*** PROVIDED DATA Section Begins ***

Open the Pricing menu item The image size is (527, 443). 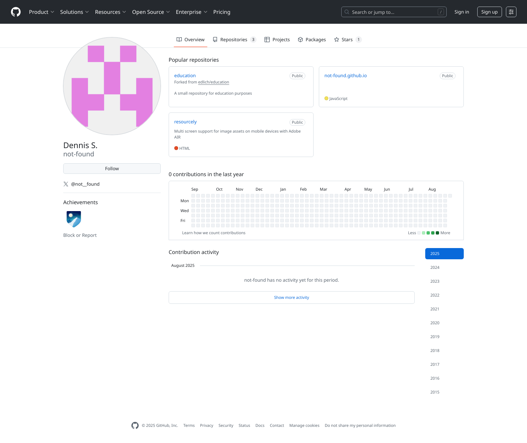(222, 12)
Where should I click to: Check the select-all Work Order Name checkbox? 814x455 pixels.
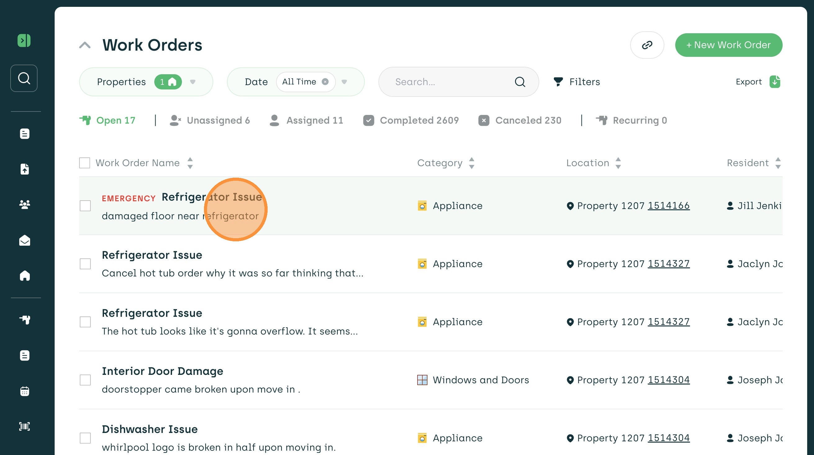(84, 163)
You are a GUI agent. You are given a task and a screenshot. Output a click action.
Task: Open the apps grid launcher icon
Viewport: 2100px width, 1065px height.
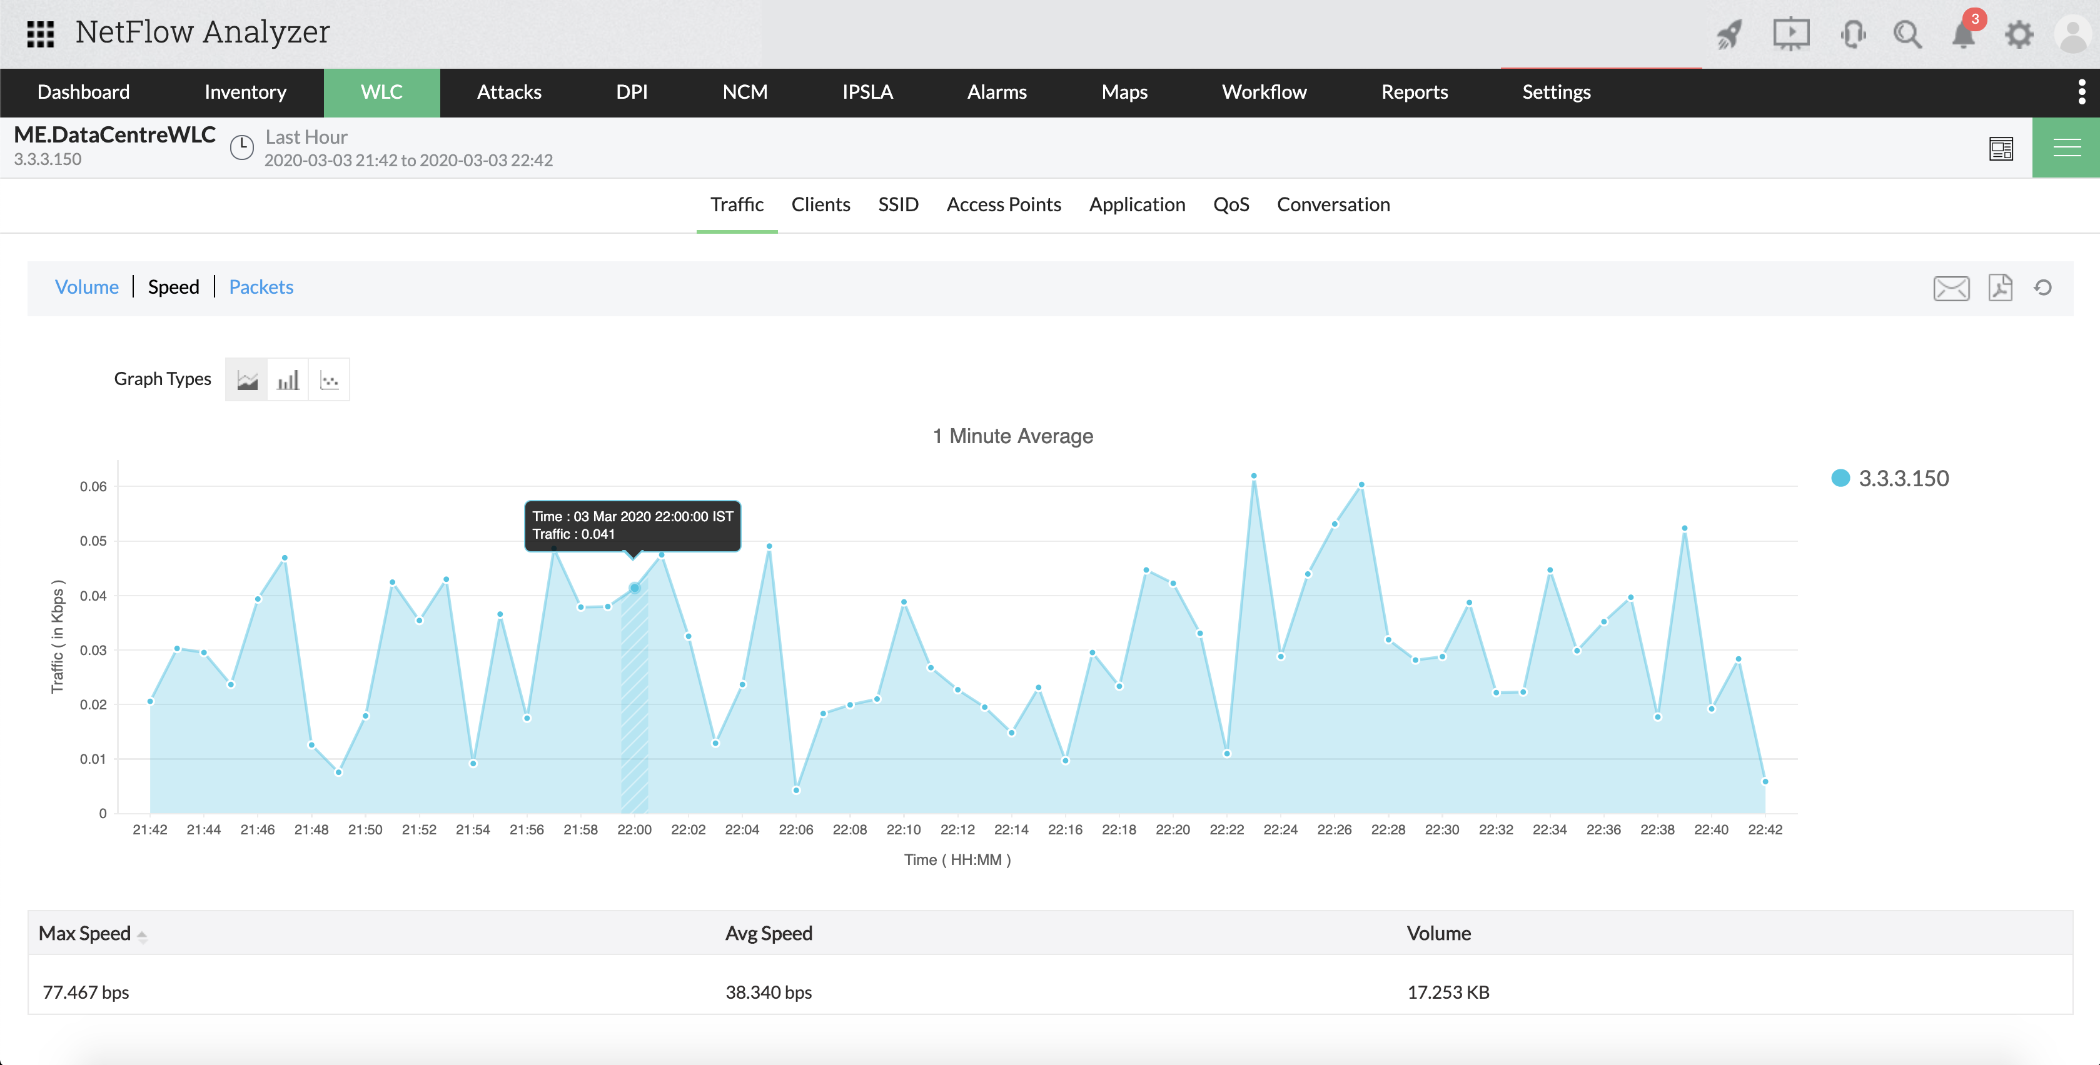(x=40, y=33)
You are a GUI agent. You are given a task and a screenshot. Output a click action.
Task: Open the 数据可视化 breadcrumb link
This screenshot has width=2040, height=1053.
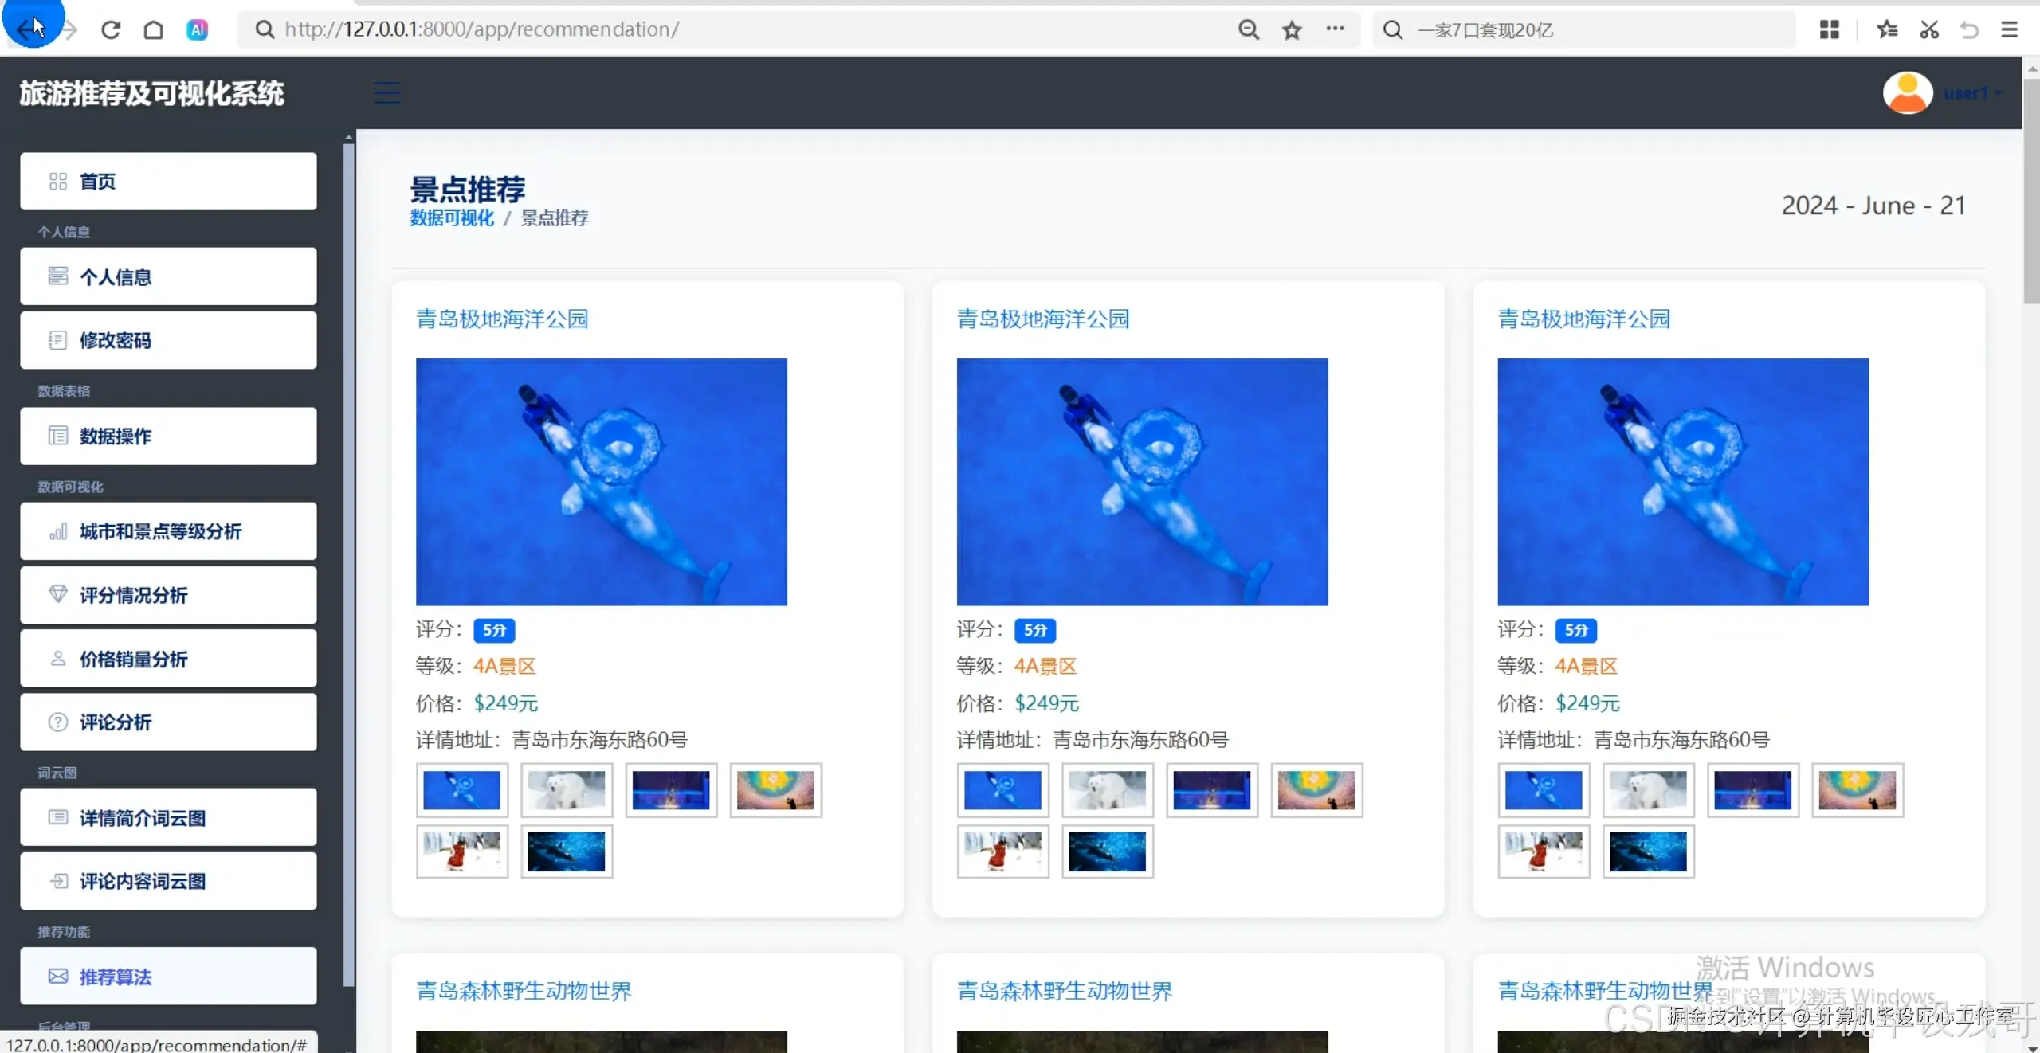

*** PROVIDED DATA Section Ends ***

— DESCRIPTION OF THE TASK —
After locating the line containing "Task: Open the apps grid launcher icon" in the entries above, repeat only it and each later line through the end, exactly, without any pictures.

— REPLY TO THE EXERCISE —
Task: Open the apps grid launcher icon
Viewport: 2100px width, 1065px height.
(x=40, y=33)
You are a GUI agent. You are given a task and a screenshot. Output a click action.
Task: Open the 数据可视化 breadcrumb link
This screenshot has width=2040, height=1053.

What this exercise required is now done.